Copy the following items verbatim, keeping every line as it appears.

--- begin ---

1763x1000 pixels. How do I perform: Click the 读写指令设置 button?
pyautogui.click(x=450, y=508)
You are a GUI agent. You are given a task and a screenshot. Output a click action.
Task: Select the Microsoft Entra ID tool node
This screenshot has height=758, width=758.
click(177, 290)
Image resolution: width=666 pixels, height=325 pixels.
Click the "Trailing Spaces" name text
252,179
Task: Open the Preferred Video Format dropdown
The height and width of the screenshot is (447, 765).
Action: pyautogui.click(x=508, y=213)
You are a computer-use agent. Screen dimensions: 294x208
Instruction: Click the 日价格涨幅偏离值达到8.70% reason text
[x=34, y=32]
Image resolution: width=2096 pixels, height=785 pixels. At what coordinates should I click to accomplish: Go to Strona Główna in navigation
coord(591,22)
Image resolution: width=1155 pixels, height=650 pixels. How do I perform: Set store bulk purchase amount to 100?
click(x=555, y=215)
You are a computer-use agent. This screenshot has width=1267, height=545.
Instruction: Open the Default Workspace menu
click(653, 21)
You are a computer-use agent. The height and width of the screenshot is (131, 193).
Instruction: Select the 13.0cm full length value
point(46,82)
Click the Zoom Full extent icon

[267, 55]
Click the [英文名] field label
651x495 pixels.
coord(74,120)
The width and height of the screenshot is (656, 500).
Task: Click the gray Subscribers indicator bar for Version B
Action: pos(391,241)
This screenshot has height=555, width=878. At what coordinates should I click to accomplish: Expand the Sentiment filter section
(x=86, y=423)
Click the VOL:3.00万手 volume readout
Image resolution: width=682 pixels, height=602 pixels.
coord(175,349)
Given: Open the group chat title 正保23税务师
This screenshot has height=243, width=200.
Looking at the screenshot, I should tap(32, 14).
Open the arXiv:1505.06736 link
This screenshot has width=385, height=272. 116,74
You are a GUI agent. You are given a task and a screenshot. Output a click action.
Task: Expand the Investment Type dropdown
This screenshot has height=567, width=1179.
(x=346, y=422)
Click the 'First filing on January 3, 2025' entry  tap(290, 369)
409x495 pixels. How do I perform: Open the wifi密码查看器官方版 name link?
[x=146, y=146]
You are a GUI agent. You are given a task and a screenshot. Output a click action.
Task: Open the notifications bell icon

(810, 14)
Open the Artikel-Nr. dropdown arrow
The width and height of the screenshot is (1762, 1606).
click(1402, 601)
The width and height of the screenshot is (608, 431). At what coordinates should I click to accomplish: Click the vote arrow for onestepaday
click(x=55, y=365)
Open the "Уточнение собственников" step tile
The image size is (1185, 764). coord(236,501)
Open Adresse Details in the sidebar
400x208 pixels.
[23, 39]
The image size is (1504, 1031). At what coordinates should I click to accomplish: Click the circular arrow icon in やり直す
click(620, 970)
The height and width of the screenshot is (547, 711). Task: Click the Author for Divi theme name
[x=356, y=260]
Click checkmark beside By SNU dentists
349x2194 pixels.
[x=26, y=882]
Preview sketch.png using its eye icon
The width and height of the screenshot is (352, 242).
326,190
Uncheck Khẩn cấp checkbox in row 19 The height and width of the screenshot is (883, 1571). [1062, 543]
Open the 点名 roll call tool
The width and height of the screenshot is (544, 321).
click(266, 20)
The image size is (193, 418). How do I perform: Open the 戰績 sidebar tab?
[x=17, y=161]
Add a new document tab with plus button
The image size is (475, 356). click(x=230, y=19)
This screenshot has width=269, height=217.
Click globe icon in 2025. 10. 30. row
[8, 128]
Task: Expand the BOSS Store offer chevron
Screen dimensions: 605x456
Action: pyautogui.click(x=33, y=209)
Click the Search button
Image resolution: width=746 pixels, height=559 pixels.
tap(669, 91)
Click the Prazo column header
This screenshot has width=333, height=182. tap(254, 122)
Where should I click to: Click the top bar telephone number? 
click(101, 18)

--- end ---

- **Reply to the exercise**
1763x1000 pixels. How do I perform: Click the 读写指令设置 button?
pyautogui.click(x=450, y=508)
You are a GUI agent. You are given a task and a screenshot. Output a click action.
Task: Select the Microsoft Entra ID tool node
This screenshot has height=758, width=758.
click(177, 290)
Image resolution: width=666 pixels, height=325 pixels.
Click the "Trailing Spaces" name text
252,179
Task: Open the Preferred Video Format dropdown
The height and width of the screenshot is (447, 765).
Action: pyautogui.click(x=508, y=213)
You are a computer-use agent. Screen dimensions: 294x208
Instruction: Click the 日价格涨幅偏离值达到8.70% reason text
[x=34, y=32]
Image resolution: width=2096 pixels, height=785 pixels. At what coordinates should I click to accomplish: Go to Strona Główna in navigation
coord(591,22)
Image resolution: width=1155 pixels, height=650 pixels. How do I perform: Set store bulk purchase amount to 100?
click(x=555, y=215)
You are a computer-use agent. This screenshot has width=1267, height=545.
Instruction: Open the Default Workspace menu
click(653, 21)
You are a computer-use agent. The height and width of the screenshot is (131, 193).
Instruction: Select the 13.0cm full length value
point(46,82)
Click the Zoom Full extent icon

[267, 55]
Click the [英文名] field label
651x495 pixels.
coord(74,120)
The width and height of the screenshot is (656, 500).
Task: Click the gray Subscribers indicator bar for Version B
Action: pos(391,241)
This screenshot has height=555, width=878. At what coordinates should I click to accomplish: Expand the Sentiment filter section
(x=86, y=423)
Click the VOL:3.00万手 volume readout
Image resolution: width=682 pixels, height=602 pixels.
coord(175,349)
Given: Open the group chat title 正保23税务师
This screenshot has height=243, width=200.
Looking at the screenshot, I should tap(32, 14).
Open the arXiv:1505.06736 link
This screenshot has width=385, height=272. 116,74
You are a GUI agent. You are given a task and a screenshot. Output a click action.
Task: Expand the Investment Type dropdown
This screenshot has height=567, width=1179.
(x=346, y=422)
Click the 'First filing on January 3, 2025' entry  tap(290, 369)
409x495 pixels. How do I perform: Open the wifi密码查看器官方版 name link?
[x=146, y=146]
You are a GUI agent. You are given a task and a screenshot. Output a click action.
Task: Open the notifications bell icon

(810, 14)
Open the Artikel-Nr. dropdown arrow
The width and height of the screenshot is (1762, 1606).
click(1402, 601)
The width and height of the screenshot is (608, 431). At what coordinates should I click to accomplish: Click the vote arrow for onestepaday
click(x=55, y=365)
Open the "Уточнение собственников" step tile
The image size is (1185, 764). coord(236,501)
Open Adresse Details in the sidebar
400x208 pixels.
[23, 39]
The image size is (1504, 1031). At what coordinates should I click to accomplish: Click the circular arrow icon in やり直す
click(620, 970)
The height and width of the screenshot is (547, 711). Task: Click the Author for Divi theme name
[x=356, y=260]
Click checkmark beside By SNU dentists
349x2194 pixels.
[x=26, y=882]
Preview sketch.png using its eye icon
The width and height of the screenshot is (352, 242).
326,190
Uncheck Khẩn cấp checkbox in row 19 The height and width of the screenshot is (883, 1571). [1062, 543]
Open the 点名 roll call tool
The width and height of the screenshot is (544, 321).
click(266, 20)
The image size is (193, 418). How do I perform: Open the 戰績 sidebar tab?
[x=17, y=161]
Add a new document tab with plus button
The image size is (475, 356). click(x=230, y=19)
This screenshot has width=269, height=217.
Click globe icon in 2025. 10. 30. row
[8, 128]
Task: Expand the BOSS Store offer chevron
Screen dimensions: 605x456
Action: pyautogui.click(x=33, y=209)
Click the Search button
Image resolution: width=746 pixels, height=559 pixels.
tap(669, 91)
Click the Prazo column header
This screenshot has width=333, height=182. tap(254, 122)
Where should I click to: Click the top bar telephone number? 
click(101, 18)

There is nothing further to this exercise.